Fundamentals 13 min read

Getting Started with Pydantic v2: Models, Fields, and Validators

This tutorial walks through every core feature of Pydantic v2 on Python 3.10+, showing how to define models with BaseModel, constrain fields using Field, reuse constraints via Annotated, switch between lax and strict validation modes, write field and model validators, customize serialization, work with nested and recursive models, and generate JSON schemas, all with runnable code examples.

DeepHub IMBA
DeepHub IMBA
DeepHub IMBA
Getting Started with Pydantic v2: Models, Fields, and Validators

Defining Models with BaseModel

Pydantic centers on BaseModel.
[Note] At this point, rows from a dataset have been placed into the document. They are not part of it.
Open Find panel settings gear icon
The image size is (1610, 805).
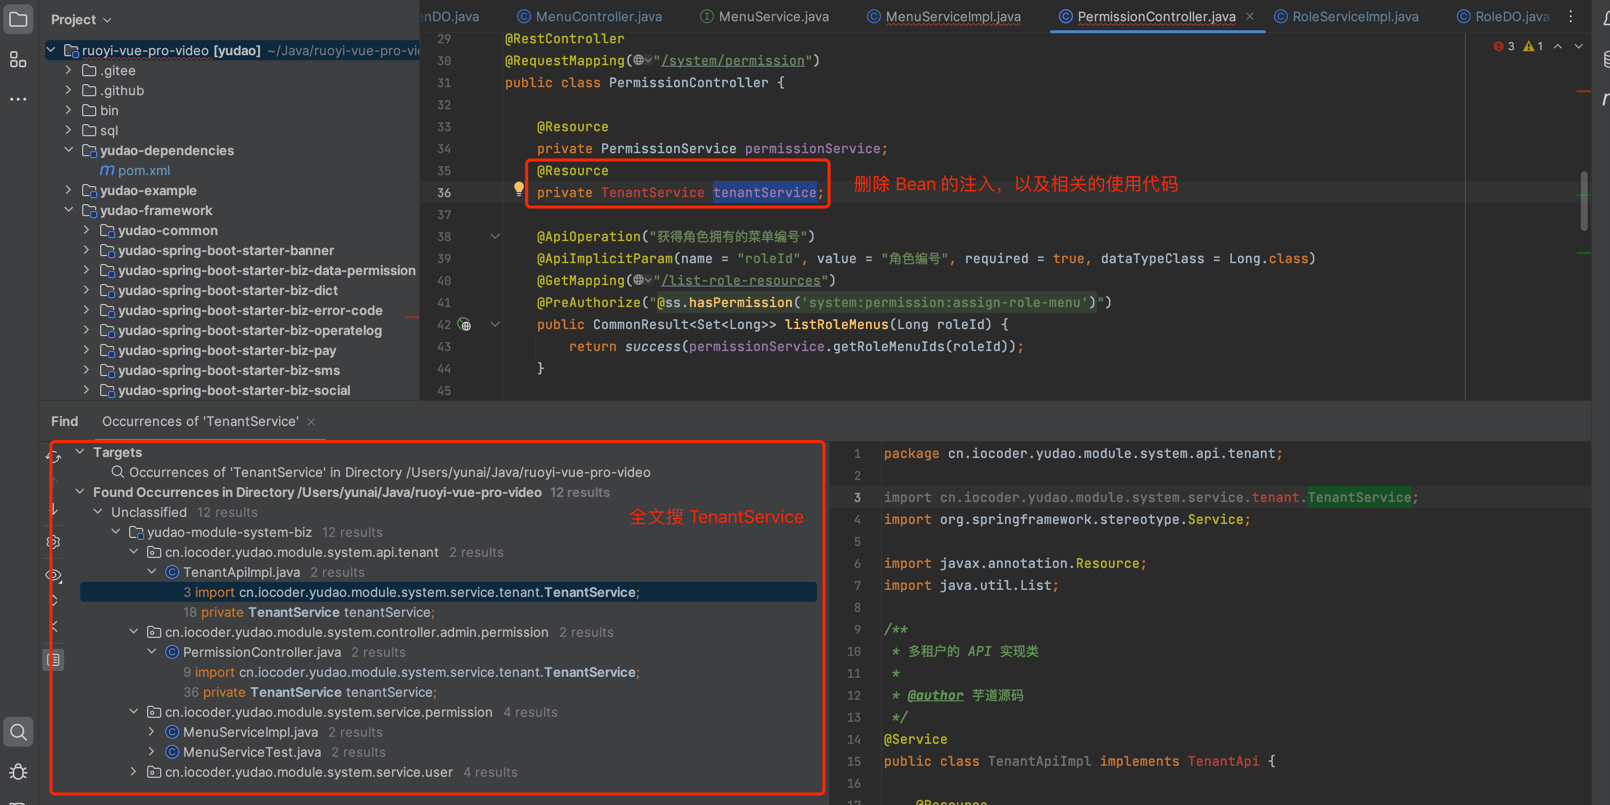point(54,542)
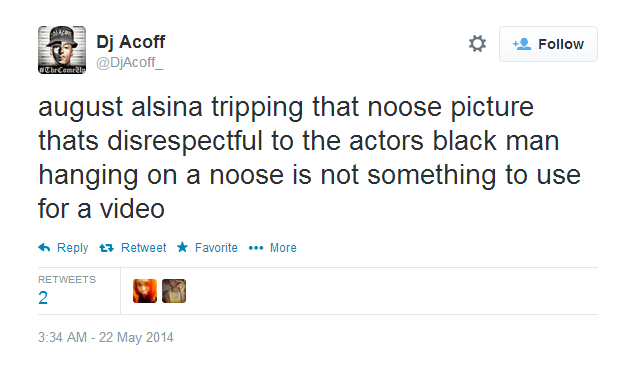Click the add-person icon in Follow button
The height and width of the screenshot is (371, 633).
click(522, 44)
Subclass BaseModel and declare fields with type annotations. During class creation Pydantic builds a validation schema; each instantiation validates the data against it.

from pydantic import BaseModel

class Address(BaseModel):
    street: str
    city: str
    state: str
    zip_code: str
    country: str = "US"           # optional, default "US"
    apartment: str | None = None   # optional, default None

addr = Address(
    street="123 Main St", city="Springfield", state="IL", zip_code="62704"
)
print(addr)
# street='123 Main St' city='Springfield' state='IL' zip_code='62704' country='US' apartment=None

Fields without defaults are required; those with defaults or annotated as T | None = None are optional.

Using Field() for Metadata and Constraints

Field()

adds metadata, validation constraints, and documentation to a field.

from pydantic import BaseModel, Field

class Product(BaseModel):
    name: str = Field(min_length=1, max_length=200, title="Product Name",
                     description="商品显示名称", examples=["Widget Pro"])
    sku: str = Field(pattern=r"^[A-Z]{2,4}-\d{4,8}$",
                     description="库存单位,格式 'XX-0000'", examples=["WP-12345"])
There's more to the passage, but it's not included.